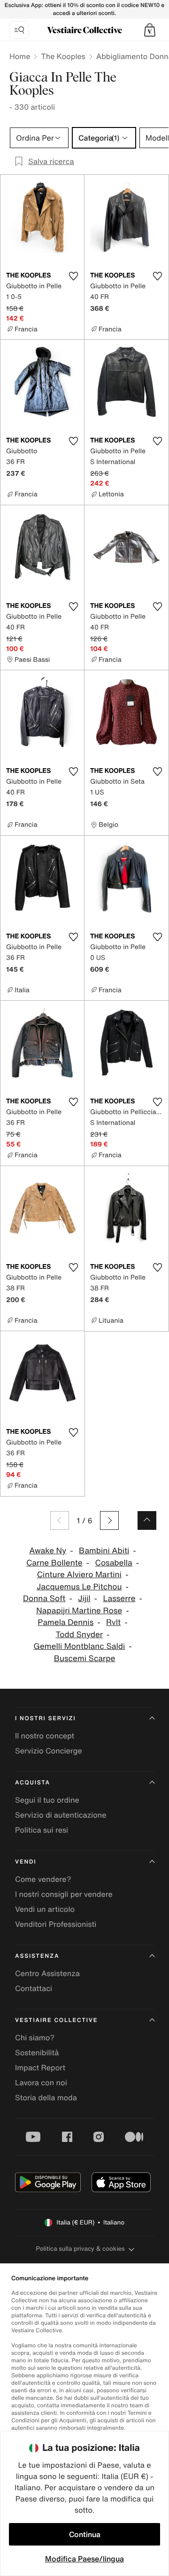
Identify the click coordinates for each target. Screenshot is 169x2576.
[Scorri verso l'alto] (147, 1520)
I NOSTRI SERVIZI (45, 1718)
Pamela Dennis (65, 1622)
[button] (149, 30)
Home (19, 56)
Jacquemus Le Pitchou (79, 1587)
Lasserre (119, 1598)
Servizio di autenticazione (61, 1814)
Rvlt (113, 1622)
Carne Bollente (54, 1563)
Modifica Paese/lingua (84, 2558)
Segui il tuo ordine (47, 1799)
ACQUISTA (32, 1783)
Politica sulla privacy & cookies (80, 2248)
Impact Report (40, 2067)
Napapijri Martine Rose (79, 1611)
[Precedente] (59, 1520)
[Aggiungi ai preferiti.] (73, 276)
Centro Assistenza (47, 1973)
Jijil (84, 1598)
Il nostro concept (44, 1735)
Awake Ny (47, 1551)
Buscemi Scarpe (84, 1658)
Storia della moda (46, 2097)
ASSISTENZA (37, 1956)
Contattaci (33, 1988)
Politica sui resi (41, 1829)
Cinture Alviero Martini (79, 1574)
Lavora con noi (41, 2082)
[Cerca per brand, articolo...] (19, 30)
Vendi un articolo (45, 1909)
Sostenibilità (37, 2052)
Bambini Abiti (104, 1551)
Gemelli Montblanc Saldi (79, 1646)
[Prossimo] (109, 1520)
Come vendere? (43, 1879)
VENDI (25, 1862)
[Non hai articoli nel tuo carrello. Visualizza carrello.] (149, 30)
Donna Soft (44, 1598)
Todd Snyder (79, 1634)
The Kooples (63, 56)
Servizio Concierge (48, 1750)
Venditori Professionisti (55, 1924)
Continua (84, 2534)
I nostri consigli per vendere (64, 1894)
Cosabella (113, 1563)
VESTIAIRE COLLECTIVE (56, 2020)
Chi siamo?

**Problem to solve:** The complete material, set down exactly and stripped of pictures, is the expected response.

**Answer below:**
Identify the click coordinates for each target. Screenshot is 169x2576.
[Scorri verso l'alto] (147, 1520)
I NOSTRI SERVIZI (45, 1718)
Pamela Dennis (65, 1622)
[button] (149, 30)
Home (19, 56)
Jacquemus Le Pitchou (79, 1587)
Lasserre (119, 1598)
Servizio di autenticazione (61, 1814)
Rvlt (113, 1622)
Carne Bollente (54, 1563)
Modifica Paese/lingua (84, 2558)
Segui il tuo ordine (47, 1799)
ACQUISTA (32, 1783)
Politica sulla privacy & cookies (80, 2248)
Impact Report (40, 2067)
Napapijri Martine Rose (79, 1611)
[Precedente] (59, 1520)
[Aggiungi ai preferiti.] (73, 276)
Centro Assistenza (47, 1973)
Jijil (84, 1598)
Il nostro concept (44, 1735)
Awake Ny (47, 1551)
Buscemi Scarpe (84, 1658)
Storia della moda (46, 2097)
ASSISTENZA (37, 1956)
Contattaci (33, 1988)
Politica sui resi (41, 1829)
Cinture Alviero Martini (79, 1574)
Lavora con noi (41, 2082)
[Cerca per brand, articolo...] (19, 30)
Vendi un articolo (45, 1909)
Sostenibilità (37, 2052)
Bambini Abiti (104, 1551)
Gemelli Montblanc Saldi (79, 1646)
[Prossimo] (109, 1520)
Come vendere? (43, 1879)
VENDI (25, 1862)
[Non hai articoli nel tuo carrello. Visualizza carrello.] (149, 30)
Donna Soft (44, 1598)
Todd Snyder (79, 1634)
The Kooples (63, 56)
Servizio Concierge (48, 1750)
Venditori Professionisti (55, 1924)
Continua (84, 2534)
I nostri consigli per vendere (64, 1894)
Cosabella (113, 1563)
VESTIAIRE COLLECTIVE (56, 2020)
Chi siamo?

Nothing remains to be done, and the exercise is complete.